Introduction

We are living in an age of breathless excitement. Artificial Intelligence, we are told, is not just a new technology; it is a force that will reshape humanity, solve our greatest problems, and create unprecedented wealth. Fortunes are being made overnight. The fear of missing out is palpable. As an educator who has implemented LLM-based simulations in my own teaching, I see the profound potential. But as a Dutch economic historian, I also hear a faint, familiar echo from centuries ago—the scent of tulips on the winter air.


A Lesson from the Golden Age

In the 1630s, my native Netherlands was in the grip of "Tulip Mania." A simple flower bulb, newly introduced from the Ottoman Empire, became the world's most speculative asset. At the height of the frenzy, a single bulb of a rare variety could be traded for the price of a grand Amsterdam townhouse. People sold their land, their businesses, and their futures to get in on the boom. It seemed like a new economic paradigm where prices could only go up.

Then, in the winter of 1637, the market collapsed. With shocking speed, the prices plummeted by over 90%. Fortunes were wiped out. The word "tulip" became synonymous with a speculative bubble, a testament to how collective euphoria can detach an asset's price from its intrinsic value.

But the Dutch Golden Age did not end. The Netherlands remained a global center for trade, finance, and art. Why? Because the nation's economy was not built on tulips alone. The merchants, artisans, and farmers who survived—and even thrived—were those who were diversified. They had their ships, their trading houses, their farmlands, and their craft. The tulip was a gamble, but their livelihood was a portfolio. They had the resilience to bounce back because they had not bet their entire existence on a single, beautiful flower.

Navigating the AI Bubble with Wisdom

Today, we see the AI mania. It is a technology far more powerful than a tulip, with the potential to be a true engine of progress. But the human behavior surrounding it is identical. The hype, the FOMO, the astronomical valuations of companies with more promises than profits—it is Tulip Mania supercharged by the speed of the internet.

Resisting this hype does not mean being a cynic or a Luddite. It means being a wise investor—in our finances and in our lives. It means recognizing the real value of AI while refusing to be swept away by the speculative frenzy. It means asking critical questions and, most importantly, staying diversified.

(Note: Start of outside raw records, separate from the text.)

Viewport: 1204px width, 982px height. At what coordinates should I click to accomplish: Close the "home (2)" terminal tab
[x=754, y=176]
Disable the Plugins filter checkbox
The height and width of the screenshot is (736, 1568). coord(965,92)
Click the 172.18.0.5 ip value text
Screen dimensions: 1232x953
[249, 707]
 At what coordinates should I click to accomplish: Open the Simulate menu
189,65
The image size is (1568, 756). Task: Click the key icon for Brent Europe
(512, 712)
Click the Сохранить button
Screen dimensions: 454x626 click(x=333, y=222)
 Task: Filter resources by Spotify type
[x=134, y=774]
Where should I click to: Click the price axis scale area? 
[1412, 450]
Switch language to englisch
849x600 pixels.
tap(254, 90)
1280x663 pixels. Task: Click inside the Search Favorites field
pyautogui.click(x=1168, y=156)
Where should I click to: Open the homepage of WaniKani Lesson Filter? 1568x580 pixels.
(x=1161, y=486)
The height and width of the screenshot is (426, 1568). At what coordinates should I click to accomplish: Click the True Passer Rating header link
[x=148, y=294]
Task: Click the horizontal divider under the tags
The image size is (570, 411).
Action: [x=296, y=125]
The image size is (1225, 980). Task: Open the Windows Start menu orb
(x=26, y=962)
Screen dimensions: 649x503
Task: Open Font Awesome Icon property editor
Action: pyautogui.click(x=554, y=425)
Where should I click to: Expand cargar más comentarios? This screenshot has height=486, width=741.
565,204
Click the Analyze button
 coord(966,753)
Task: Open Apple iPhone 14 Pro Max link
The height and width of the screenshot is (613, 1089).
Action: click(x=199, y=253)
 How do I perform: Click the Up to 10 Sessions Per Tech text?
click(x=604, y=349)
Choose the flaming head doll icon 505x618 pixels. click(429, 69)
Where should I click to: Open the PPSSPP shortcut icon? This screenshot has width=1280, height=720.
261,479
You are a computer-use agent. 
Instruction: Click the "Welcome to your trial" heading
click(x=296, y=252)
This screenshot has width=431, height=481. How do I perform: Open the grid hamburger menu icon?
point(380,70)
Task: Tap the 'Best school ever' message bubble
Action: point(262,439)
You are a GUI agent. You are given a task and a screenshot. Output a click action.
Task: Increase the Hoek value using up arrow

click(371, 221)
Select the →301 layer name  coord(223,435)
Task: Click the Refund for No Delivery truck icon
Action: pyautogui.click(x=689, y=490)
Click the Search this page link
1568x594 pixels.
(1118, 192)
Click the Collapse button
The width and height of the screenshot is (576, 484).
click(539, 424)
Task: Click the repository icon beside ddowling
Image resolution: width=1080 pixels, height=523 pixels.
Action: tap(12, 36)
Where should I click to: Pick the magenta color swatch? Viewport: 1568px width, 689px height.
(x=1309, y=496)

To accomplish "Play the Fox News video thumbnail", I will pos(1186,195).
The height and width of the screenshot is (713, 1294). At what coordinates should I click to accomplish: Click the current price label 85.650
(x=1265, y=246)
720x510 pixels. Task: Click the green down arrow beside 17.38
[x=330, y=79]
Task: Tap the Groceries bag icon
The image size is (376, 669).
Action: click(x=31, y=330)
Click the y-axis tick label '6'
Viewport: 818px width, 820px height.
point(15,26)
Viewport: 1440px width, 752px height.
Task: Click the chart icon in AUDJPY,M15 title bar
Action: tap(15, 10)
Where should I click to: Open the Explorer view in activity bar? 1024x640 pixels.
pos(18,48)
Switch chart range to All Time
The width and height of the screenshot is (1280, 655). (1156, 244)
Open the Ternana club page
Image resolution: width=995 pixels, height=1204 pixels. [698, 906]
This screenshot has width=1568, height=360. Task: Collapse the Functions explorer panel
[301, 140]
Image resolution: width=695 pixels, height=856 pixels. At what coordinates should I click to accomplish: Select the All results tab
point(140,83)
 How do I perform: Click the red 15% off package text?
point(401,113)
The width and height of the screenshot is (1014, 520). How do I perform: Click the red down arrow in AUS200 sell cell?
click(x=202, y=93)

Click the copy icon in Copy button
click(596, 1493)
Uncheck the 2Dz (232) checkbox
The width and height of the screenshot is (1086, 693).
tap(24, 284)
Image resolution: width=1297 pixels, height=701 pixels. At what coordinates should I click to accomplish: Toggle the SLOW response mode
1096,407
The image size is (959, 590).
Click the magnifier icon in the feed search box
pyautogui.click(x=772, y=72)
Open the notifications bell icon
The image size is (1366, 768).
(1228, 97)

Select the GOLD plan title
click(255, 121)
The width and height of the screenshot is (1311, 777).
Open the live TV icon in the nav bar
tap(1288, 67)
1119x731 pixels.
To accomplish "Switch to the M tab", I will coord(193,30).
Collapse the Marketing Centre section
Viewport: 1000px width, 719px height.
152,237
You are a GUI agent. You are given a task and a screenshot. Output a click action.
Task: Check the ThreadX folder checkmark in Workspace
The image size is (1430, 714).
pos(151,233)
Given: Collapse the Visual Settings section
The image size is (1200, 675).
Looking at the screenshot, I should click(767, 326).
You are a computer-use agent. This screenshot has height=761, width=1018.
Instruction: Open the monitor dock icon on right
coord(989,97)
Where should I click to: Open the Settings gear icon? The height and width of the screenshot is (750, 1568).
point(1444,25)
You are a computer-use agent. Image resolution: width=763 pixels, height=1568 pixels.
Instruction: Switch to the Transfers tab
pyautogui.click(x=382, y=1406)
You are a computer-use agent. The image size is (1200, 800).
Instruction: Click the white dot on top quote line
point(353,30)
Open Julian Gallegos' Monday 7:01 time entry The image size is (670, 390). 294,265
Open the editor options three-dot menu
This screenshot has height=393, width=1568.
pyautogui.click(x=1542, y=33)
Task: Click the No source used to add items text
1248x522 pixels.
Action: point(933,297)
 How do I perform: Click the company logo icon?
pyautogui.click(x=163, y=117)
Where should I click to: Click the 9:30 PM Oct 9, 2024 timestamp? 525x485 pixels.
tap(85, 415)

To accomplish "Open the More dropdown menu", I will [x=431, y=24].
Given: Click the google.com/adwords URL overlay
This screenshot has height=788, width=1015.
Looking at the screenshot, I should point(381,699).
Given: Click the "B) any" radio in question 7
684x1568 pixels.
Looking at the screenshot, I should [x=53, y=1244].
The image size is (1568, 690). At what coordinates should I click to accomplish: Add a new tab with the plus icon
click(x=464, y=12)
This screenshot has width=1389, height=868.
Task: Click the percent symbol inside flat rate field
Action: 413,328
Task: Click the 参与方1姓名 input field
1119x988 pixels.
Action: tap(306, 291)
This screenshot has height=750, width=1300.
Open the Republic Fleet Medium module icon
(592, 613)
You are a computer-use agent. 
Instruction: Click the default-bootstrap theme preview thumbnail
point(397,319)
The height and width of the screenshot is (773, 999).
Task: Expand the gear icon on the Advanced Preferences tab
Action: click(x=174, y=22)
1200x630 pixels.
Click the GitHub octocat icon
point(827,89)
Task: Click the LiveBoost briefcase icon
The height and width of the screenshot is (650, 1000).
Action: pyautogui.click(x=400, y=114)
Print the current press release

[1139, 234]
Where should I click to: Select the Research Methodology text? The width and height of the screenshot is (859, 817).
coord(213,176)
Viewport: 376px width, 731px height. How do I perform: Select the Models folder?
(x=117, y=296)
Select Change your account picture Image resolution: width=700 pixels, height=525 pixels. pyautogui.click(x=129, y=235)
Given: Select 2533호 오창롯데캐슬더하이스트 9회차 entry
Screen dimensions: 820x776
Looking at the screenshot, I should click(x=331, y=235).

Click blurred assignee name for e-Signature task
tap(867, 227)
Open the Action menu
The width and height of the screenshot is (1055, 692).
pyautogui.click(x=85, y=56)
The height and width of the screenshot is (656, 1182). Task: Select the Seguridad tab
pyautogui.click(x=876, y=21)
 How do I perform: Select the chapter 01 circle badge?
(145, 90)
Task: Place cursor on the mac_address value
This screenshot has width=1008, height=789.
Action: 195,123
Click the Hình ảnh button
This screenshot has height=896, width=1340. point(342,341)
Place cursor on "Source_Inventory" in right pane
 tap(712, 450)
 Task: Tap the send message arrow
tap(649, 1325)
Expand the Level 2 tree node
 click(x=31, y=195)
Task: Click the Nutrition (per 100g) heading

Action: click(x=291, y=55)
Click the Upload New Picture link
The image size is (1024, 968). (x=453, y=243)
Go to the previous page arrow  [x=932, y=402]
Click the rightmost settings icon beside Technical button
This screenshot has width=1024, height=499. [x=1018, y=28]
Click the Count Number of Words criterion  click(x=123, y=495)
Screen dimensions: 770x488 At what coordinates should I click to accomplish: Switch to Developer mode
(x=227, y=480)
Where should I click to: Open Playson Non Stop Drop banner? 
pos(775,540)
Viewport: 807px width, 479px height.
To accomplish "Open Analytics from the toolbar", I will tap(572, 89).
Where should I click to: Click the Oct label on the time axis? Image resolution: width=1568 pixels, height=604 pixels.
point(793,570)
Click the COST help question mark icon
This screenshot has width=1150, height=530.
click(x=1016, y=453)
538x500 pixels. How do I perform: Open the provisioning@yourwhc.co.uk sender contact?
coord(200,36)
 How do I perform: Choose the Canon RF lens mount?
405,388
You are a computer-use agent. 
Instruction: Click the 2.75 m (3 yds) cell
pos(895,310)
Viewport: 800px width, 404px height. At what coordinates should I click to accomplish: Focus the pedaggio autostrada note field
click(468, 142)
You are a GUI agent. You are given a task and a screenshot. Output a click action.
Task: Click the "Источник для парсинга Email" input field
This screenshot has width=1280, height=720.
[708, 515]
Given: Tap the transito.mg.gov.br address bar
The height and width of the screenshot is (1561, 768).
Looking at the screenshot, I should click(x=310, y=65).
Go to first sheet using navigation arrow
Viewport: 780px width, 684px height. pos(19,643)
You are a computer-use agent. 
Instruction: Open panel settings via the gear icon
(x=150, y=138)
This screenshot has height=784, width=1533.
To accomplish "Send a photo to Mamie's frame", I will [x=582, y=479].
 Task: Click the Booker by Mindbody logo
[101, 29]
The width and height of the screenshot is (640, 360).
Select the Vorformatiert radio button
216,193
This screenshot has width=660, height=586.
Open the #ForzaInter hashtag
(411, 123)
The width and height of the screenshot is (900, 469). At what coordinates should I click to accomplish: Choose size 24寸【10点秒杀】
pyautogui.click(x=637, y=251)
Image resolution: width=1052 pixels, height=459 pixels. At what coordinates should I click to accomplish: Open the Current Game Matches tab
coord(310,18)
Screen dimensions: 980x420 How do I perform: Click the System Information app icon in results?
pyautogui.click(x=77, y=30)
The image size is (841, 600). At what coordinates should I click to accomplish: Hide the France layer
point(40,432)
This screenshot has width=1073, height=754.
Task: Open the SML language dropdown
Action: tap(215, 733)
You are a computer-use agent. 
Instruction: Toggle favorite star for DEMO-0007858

The art of bouncing back, whether from a market crash or a personal crisis, is rooted in this principle. It is about building a life so robust and varied that the failure of any single part cannot bring down the whole. Your financial portfolio should be balanced, but so should your portfolio of skills, relationships, and experiences. This is the true wealth that no market crash can erase.

Hypes come and go. Bubbles inflate and burst. But the core values of wisdom, resilience, and prudent diversification are timeless. They are the bedrock that allows us not only to survive the inevitable crashes but to emerge stronger and ready for the next chapter in our journey of learning.

Conclusion: Plus Ça Change...

The French have a saying: plus ça change, plus c'est la même chose—the more things change, the more they stay the same. The technologies may evolve from flower bulbs to large language models, but the underlying human drama remains unchanged. It is the timeless battle between collective euphoria and individual reason, between the seductive narrative of endless growth and the sober reality of intrinsic value. Hypes come and go. Bubbles inflate and burst. But the core values of wisdom, resilience, and prudent diversification are timeless.

This historical echo is not a call for cynicism, but a call for clarity. It is a call to action. In an age supercharged by algorithms designed to amplify emotion and create consensus cascades, we have a collective duty to stand as bulwarks for rationality, truth, and facts. This means asking the uncomfortable questions. It means demanding evidence over evangelism. It means valuing the quiet work of building real, sustainable value—in our companies, in our skills, and in our communities—over the loud spectacle of speculative frenzy. 

The true promise of AI, or any great technological leap, will not be realized by those who lose their heads in the hype. It will be secured by those who keep their feet firmly planted on the ground of reality, ready to build something of lasting worth long after the mania has faded.